Guilhermesilveira's Blog

as random as it gets

Hypermedia and dynamic contracts: let my bandwidth rest!

with 10 comments

“Break it” to scale!

Many systems contain webpages that are very similar to user “custom pages”, where they can configure what they want to see, and every piece is aggregated from different sources into one single page.

In some cases, those are widget based frameworks as wicket and gwt that can be added to my custom page; in other cases you have aggregating portals.

An example of this kind of application (even though its not configurable) is a retail website containing four sections in its home page: the top 10, my orders, random items, and weird items.

In this case, all information come from the same source, but every part has a different probable validity if it is going to be cached. If the page is served as one big chunck of information, it will always be stale due to the random items section. “My orders” is stale only when I place a new order and, in the same way, the top 10 is only stale if any item is bought and surpasses the number of times the 10th item was bought so far.

+++++

• _Written request 1_
Duplicate the entries starting at the line that contains "ENG (280, 1233)" and continuing through the final entry.
The entries below have no connection to the blog post above.

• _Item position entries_
+++++

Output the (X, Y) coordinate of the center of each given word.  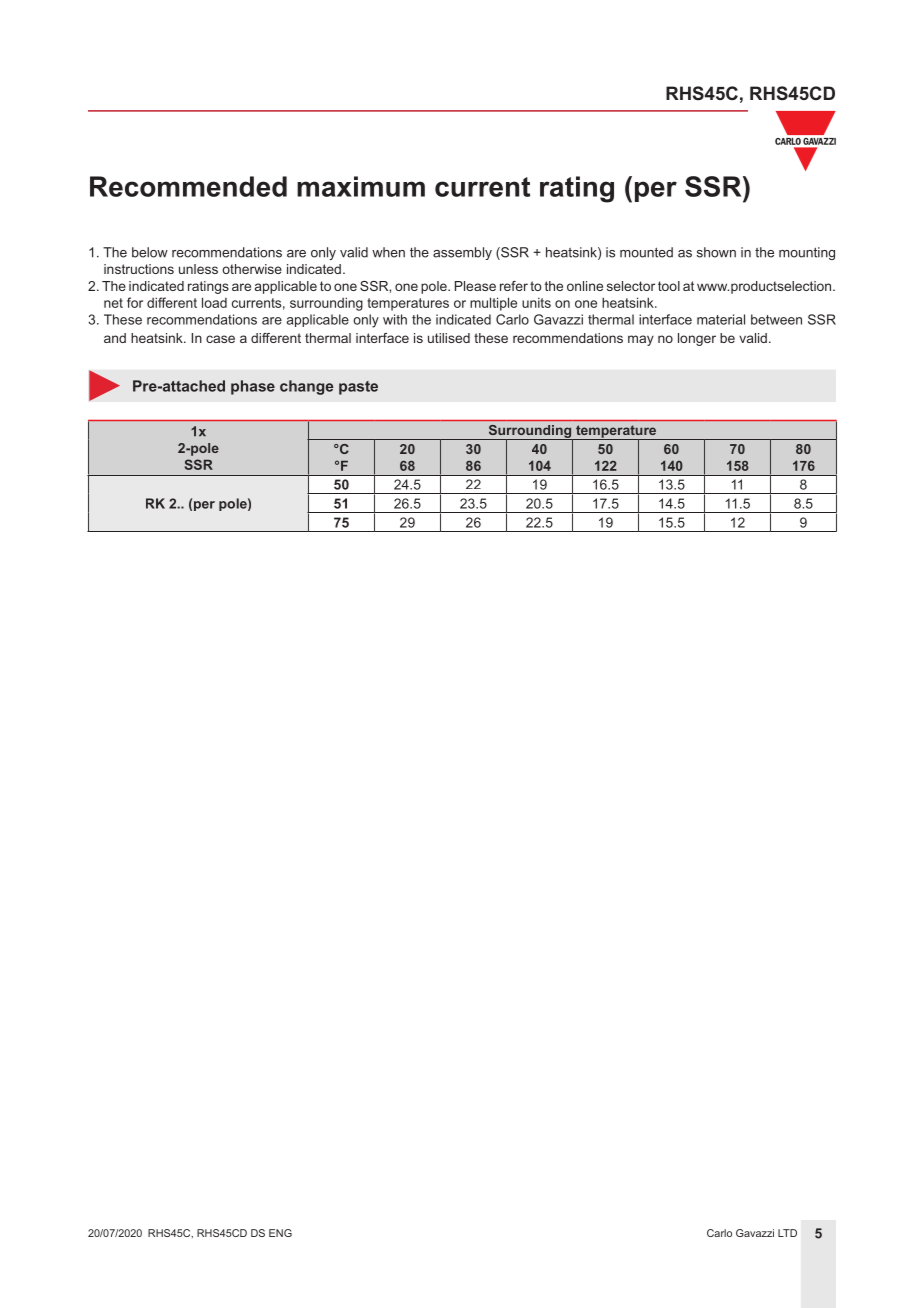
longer (697, 339)
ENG (280, 1233)
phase (253, 387)
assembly (462, 253)
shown (716, 252)
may (641, 340)
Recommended (188, 186)
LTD (787, 1233)
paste (358, 388)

+++++

• _Written request 2_
Answer these about the blog post:
(a) What four sections does the retail website's home page contain?
(b) Which widget-based frameworks does the blog post name?
(c) When does the "My orders" section become stale?

• _Expected output 1_
ENG (280, 1233)
phase (253, 387)
assembly (462, 253)
shown (716, 252)
may (641, 340)
Recommended (188, 186)
LTD (787, 1233)
paste (358, 388)

• _Expected output 2_
(a) The top 10, my orders, random items, and weird items.
(b) Wicket and gwt.
(c) Only when a new order is placed.